DIRECTIONS. The answer must be one number: how many lines in the data below include the string "link".

TASK INPUTS.
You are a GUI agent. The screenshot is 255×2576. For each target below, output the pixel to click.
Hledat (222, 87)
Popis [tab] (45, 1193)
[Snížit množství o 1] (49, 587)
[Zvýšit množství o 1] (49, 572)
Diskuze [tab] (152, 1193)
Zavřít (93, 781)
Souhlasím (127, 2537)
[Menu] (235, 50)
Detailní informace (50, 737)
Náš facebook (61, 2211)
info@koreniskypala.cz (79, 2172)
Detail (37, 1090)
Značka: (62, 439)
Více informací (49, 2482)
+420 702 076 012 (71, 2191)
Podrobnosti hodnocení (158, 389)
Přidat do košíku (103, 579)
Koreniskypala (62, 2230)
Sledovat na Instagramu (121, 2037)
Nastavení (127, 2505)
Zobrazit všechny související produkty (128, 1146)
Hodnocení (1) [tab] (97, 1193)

...

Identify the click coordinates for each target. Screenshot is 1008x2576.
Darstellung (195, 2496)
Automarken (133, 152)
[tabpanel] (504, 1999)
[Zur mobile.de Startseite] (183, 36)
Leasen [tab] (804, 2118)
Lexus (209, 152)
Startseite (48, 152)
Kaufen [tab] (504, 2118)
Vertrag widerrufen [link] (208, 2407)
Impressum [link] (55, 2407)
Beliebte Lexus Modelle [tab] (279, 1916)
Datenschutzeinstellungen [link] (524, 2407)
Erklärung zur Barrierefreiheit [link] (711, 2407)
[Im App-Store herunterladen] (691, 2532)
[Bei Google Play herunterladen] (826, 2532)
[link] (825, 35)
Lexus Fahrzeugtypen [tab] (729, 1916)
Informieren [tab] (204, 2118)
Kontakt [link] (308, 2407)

SOLUTION FOR THIS TASK. 6